Texas is one of 10 states that passed new voter ID laws in 2011 or 2012, and far from the only one battling it out with the Holder. This week the Justice Department filed a high-profile lawsuit against Florida’s controversial “voter purge,” which would remove voters that “may or may not be citizens” from its voter rolls, saying it violates federal law. The state of Florida then filed a lawsuit against the Department of Homeland Security for refusing to provide access to a database that could help them hunt down those elusive potentially-ineligible-but-potentially-eligible voters.
The Texas voter ID lawsuit will be heard by a three-judge federal panel on July 9. State Attorney General Greg Abbott sought to block the Justice Department from deposing lawmakers involved with the voter ID bill. However bill authors Sen. Troy Fraser and Rep. Patricia Harless, along with other lawmakers, have already been deposed. No doubt they will be treated as hostile witnesses.

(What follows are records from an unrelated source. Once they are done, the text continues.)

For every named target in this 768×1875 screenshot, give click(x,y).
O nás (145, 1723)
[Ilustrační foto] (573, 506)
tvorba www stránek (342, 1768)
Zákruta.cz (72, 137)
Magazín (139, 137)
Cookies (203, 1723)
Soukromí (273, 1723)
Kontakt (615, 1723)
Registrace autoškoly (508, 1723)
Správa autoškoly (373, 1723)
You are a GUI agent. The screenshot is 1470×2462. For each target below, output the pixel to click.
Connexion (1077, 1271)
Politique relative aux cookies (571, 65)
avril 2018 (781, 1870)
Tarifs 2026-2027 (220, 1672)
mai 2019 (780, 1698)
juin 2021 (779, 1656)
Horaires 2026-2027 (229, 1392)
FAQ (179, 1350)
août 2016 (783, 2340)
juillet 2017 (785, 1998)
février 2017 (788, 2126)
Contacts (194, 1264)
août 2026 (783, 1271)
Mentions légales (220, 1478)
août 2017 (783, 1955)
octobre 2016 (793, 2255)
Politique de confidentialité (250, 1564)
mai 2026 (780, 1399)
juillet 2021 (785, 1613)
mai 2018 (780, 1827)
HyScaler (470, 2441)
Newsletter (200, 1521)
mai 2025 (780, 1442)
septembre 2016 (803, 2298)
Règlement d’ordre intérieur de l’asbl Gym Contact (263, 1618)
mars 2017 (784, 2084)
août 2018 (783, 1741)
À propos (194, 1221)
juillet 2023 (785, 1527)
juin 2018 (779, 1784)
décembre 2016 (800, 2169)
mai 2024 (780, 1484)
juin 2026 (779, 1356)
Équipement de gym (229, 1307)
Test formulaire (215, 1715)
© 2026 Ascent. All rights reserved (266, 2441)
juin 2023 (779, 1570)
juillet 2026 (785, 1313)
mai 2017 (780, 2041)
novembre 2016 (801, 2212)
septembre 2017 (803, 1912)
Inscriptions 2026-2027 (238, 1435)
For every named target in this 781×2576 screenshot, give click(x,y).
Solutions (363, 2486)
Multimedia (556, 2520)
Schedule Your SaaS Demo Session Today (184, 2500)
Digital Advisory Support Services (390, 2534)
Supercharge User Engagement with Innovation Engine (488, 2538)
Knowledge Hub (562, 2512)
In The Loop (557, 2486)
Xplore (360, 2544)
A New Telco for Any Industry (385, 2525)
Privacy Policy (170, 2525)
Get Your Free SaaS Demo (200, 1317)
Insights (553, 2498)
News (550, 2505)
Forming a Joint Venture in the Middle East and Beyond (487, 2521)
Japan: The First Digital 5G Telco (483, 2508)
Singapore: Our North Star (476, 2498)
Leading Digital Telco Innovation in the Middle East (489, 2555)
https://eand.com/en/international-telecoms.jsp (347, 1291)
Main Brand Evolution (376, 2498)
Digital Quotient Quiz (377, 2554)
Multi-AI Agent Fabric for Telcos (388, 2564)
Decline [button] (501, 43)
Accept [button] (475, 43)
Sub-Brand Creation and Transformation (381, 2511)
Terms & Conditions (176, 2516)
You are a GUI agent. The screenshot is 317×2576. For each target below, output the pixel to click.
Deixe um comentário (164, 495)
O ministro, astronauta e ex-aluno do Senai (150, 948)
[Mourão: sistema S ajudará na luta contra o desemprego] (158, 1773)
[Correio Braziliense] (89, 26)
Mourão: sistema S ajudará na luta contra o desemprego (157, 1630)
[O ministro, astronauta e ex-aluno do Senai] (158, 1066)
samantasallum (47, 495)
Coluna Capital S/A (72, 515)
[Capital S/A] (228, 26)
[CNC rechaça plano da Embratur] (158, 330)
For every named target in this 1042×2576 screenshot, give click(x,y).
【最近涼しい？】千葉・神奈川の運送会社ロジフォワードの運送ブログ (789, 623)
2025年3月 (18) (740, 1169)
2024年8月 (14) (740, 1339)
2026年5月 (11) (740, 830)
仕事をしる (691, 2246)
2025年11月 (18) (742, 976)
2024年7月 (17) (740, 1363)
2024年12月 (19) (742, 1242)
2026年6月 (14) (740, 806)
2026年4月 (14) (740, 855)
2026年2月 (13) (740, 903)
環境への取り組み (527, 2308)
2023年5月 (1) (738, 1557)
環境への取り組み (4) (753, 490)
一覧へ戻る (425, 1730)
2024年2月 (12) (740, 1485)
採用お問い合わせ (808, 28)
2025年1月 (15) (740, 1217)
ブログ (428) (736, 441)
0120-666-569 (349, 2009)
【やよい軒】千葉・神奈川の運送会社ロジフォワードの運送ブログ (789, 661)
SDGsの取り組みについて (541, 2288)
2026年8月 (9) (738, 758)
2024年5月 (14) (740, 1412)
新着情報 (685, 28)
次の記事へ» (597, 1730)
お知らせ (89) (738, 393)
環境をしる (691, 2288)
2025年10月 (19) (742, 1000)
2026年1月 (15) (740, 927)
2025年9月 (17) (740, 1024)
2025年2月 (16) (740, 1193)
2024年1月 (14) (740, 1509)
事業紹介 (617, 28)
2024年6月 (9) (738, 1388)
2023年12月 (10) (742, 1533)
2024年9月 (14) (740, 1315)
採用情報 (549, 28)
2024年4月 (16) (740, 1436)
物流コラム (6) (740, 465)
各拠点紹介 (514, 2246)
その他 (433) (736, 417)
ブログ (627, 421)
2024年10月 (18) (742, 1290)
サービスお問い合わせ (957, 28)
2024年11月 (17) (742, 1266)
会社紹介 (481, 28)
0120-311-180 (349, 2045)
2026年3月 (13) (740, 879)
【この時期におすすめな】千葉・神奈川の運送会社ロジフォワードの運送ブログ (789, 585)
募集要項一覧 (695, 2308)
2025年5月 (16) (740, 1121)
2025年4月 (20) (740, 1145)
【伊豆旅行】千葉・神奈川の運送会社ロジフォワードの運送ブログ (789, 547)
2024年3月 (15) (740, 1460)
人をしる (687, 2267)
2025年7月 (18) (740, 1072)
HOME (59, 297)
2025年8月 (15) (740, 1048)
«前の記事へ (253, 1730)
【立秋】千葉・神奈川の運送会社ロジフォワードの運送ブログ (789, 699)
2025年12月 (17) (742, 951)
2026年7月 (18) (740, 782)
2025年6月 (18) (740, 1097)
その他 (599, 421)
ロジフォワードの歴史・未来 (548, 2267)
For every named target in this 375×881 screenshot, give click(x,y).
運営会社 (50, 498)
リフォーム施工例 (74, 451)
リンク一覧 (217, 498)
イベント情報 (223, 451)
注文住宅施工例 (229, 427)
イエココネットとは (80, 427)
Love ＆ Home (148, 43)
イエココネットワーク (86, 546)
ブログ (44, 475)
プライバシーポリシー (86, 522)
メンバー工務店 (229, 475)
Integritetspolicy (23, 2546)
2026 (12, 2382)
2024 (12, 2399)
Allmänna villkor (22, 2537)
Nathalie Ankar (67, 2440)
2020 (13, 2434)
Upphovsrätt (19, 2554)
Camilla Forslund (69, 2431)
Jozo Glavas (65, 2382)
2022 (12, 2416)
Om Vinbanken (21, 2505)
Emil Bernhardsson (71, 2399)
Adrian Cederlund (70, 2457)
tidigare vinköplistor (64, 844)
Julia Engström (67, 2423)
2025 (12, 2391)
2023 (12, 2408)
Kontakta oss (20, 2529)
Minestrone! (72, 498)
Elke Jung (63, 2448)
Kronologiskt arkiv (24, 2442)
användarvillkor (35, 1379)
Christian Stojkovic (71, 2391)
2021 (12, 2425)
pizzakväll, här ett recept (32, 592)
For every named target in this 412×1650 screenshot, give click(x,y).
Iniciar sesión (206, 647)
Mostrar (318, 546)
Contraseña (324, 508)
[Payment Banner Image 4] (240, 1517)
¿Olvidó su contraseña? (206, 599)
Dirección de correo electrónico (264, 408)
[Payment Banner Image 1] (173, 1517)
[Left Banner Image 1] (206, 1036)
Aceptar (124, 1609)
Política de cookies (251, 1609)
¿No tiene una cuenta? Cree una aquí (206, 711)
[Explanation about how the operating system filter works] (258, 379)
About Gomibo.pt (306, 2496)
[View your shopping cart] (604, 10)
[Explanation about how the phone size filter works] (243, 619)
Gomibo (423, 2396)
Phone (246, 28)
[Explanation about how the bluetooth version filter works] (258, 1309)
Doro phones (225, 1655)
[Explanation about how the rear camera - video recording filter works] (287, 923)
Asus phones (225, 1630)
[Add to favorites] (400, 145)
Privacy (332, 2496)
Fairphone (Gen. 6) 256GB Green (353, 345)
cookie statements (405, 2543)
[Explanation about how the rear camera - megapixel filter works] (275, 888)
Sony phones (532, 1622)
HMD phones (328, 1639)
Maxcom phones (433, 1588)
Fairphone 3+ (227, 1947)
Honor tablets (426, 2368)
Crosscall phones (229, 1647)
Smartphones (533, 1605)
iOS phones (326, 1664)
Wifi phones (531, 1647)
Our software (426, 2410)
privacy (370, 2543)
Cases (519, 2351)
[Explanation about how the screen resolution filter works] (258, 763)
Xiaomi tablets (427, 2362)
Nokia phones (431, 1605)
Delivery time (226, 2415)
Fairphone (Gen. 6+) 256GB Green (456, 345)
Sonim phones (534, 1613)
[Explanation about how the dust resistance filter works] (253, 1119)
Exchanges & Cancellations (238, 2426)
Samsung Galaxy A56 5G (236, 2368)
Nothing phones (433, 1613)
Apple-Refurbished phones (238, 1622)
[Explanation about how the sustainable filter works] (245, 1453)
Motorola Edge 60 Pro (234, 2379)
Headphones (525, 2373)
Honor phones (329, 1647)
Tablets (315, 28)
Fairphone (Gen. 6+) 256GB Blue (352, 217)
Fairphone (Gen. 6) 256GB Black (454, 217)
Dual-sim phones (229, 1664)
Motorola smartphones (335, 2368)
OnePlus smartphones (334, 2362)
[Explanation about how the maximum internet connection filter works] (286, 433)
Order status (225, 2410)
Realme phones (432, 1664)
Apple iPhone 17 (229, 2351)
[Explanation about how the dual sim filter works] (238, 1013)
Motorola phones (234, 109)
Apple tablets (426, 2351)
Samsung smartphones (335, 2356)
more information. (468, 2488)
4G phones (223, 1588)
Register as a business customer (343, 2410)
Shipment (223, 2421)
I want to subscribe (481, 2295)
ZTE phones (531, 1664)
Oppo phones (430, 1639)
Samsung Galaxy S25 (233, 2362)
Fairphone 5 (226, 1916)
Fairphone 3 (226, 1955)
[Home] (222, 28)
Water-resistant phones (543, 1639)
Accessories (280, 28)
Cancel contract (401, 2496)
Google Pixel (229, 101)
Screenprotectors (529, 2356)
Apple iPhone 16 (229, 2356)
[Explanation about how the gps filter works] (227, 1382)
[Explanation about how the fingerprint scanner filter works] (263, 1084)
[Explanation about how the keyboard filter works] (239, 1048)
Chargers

Naturally both Senate candidates looking to take Kay Bailey Hutchison’s seat and become Cornyn’s junior have weighed in on the issue. Lt. Gov. David Dewhurst and Ted Cruz feature online petitions on their campaign websites encouraging their supporters to oppose the actions of the Justice Department and the Obama administration. As solicitor general, Cruz successfully defended a lawsuit filed by the Texas Democratic Party to prevent the enforcement of the voter ID law or, as he refers to it, the “voter fraud” law. He also defended Indiana’s photo ID law before the Supreme Court. Point Cruz.
Meanwhile, voter ID finally passed the Senate under Dewhurst’s leadership after he aggressively pushed for it over two legislative sessions. Counterpoint Dewhurst. Clearly this is an issue close to their hearts and one that will surely win over the Hispanic voters their party is so desperate to reach.
According to the Brennan Center for Justice, roughly 11 percent of eligible voters do not have a government-issued photo ID. Whether or not the new law could be implemented here in time for the general election remains to be seen. But it sure would be a bummer for Republicans to see that 11 percent show up at the polls.